Barnehama also spoke about group gaming to improve cognitive skills peo­ple over 65 years old. She said patients are asking for it because it’s a new way to be treated. VR, of course, is not new, and NASA and VPL had been using the wide-angle LEEP viewing lenses in various head-mounted display projects since 1985.

Sony demonstrated VR 14 years ago. Marx became fascinated with VR back then. He recognized the importance of graphics, but he also saw that the field was crowded, so he focused on input instead. As mentioned earlier, one of his interests is eye tracking.

Augmented Reality

Augmented Reality (AR) was the other big discussion, and the applications discussed weren’t games. One panel member and Tish Shute, the director of product experi­ence at Syntertainment (the company co-founded by Will Wright, creator of SimCity), defined AR as who you are, what you are, and what you’re doing—a rather original definition.
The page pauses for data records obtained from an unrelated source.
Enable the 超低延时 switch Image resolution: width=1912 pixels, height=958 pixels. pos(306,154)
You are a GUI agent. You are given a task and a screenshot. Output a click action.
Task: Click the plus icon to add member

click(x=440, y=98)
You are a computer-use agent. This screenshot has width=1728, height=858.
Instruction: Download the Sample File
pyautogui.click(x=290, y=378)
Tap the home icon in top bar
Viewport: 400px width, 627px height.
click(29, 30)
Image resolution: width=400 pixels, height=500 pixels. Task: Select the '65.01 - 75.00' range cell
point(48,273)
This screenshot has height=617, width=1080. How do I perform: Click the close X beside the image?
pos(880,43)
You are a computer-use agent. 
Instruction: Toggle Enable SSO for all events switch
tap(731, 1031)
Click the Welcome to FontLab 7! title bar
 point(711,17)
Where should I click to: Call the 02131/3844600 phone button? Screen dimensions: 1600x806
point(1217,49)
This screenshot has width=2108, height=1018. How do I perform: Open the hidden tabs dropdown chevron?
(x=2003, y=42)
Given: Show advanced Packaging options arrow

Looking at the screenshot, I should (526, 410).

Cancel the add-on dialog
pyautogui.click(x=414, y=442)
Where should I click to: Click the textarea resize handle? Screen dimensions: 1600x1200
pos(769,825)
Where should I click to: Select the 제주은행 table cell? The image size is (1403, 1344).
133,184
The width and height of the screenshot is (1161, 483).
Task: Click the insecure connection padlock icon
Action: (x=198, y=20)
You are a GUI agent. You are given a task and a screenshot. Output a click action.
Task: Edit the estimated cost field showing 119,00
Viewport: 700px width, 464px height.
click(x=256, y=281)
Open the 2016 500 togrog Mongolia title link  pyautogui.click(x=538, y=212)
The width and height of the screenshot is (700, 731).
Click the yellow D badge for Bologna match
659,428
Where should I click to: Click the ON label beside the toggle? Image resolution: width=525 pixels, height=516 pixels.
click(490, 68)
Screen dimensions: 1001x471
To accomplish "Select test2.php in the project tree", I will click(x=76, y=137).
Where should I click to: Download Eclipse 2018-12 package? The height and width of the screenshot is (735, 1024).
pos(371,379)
Rick Johnson of CastAR pointed out that, thanks to the smartphone market’s explosion, really sophisticated parts are now readily available at low cost. John­son added that AR could help stroke victims recover or cope better, because in AR they can act in a virtual world where physics can be altered.

Brian Mullins, CEO and founder of Daqri, an AR developer, spoke about a recent project they did for a ship­building company to teach factory-floor workers how to build ship parts. Later, he told me about how they are using AR to train welders—just another mask, but no dangerous flames; the trainee holds a stick in lieu of a torch, and the AR makes it look like a torch, as well as superimposing the weld. He said more than $100 million is spent each year on AR of that type because there is a clear cost benefit. Wearables, he speculated, will bring AR to the consumer.

The mention of wearables got Shute excited, and she encouraged the audi­ence to read Vernor Vinge’s Rainbows End. And that, in turn, prompted Mul­lins to point out that AR augments all of our senses, of which he said there are 14 or more. He used an example one of them being our ability to always sense (know) where our limbs are without looking at them.

Several speakers said the challenge of neuro-gaming is that you can’t in­troduce a single piece of neuro-gaming; a whole system has to be built or de­veloped, much like AR and VR. So, it’s going to require a lot of development to get neuro-gaming off the ground, but it was clear from the conference and the attendees that there are a lot people committed to doing just that.